Start of Block
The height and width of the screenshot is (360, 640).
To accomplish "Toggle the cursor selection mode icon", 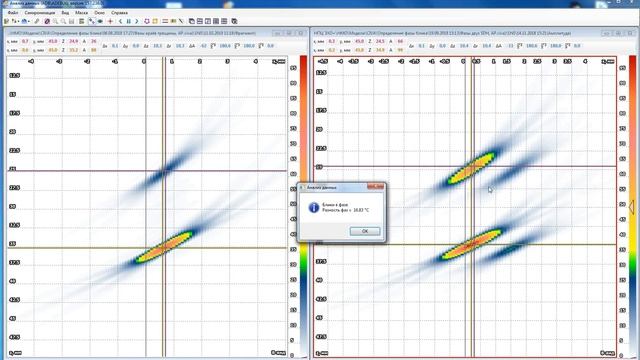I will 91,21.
End of Block
Start of Block
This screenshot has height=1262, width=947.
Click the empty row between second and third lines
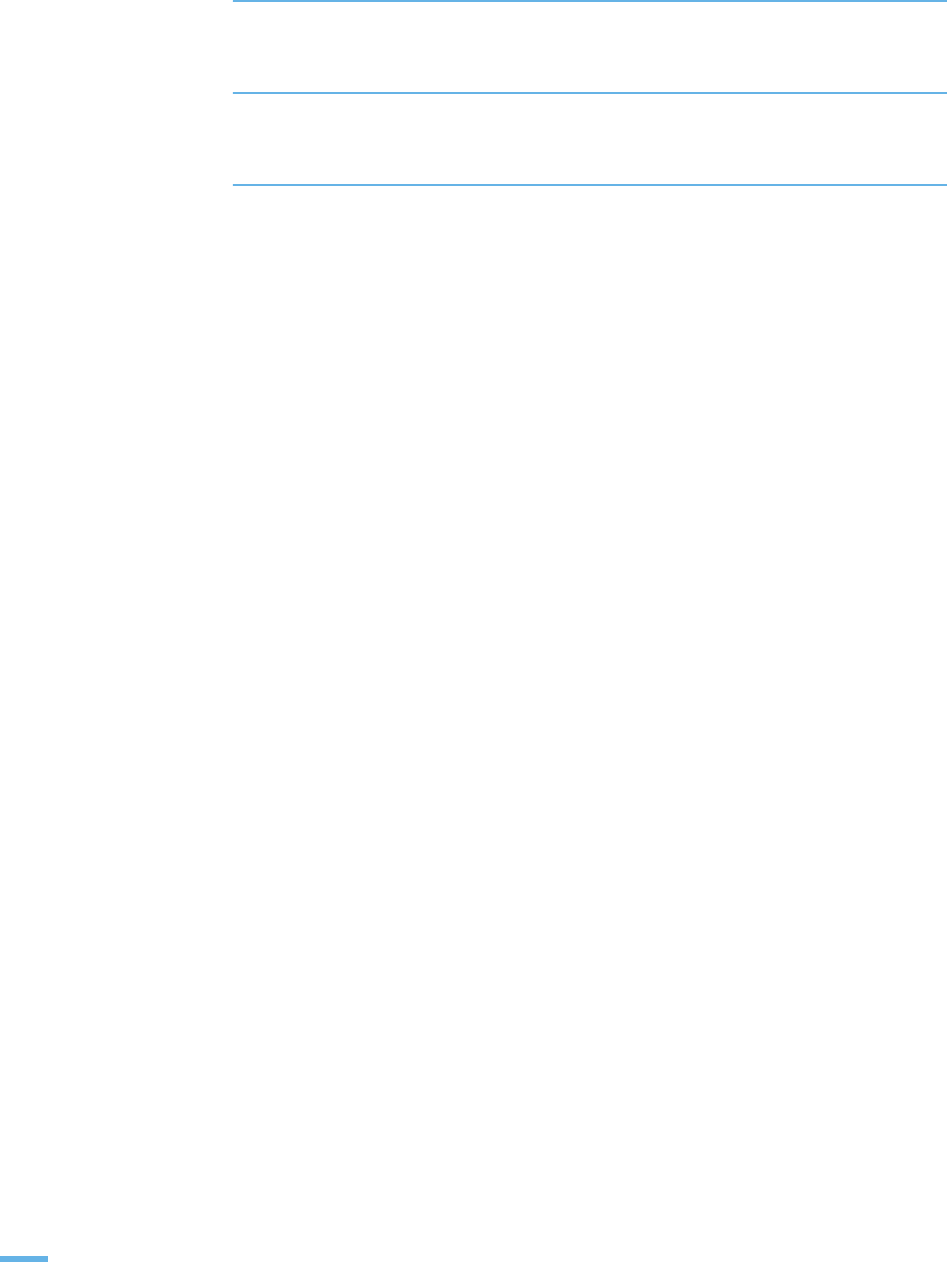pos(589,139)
End of Block
* **Work instruction**
Every line above with the string "width" in it needs to be copied.

* **Reply to the task**
The height and width of the screenshot is (360, 640).
This screenshot has height=1262, width=947.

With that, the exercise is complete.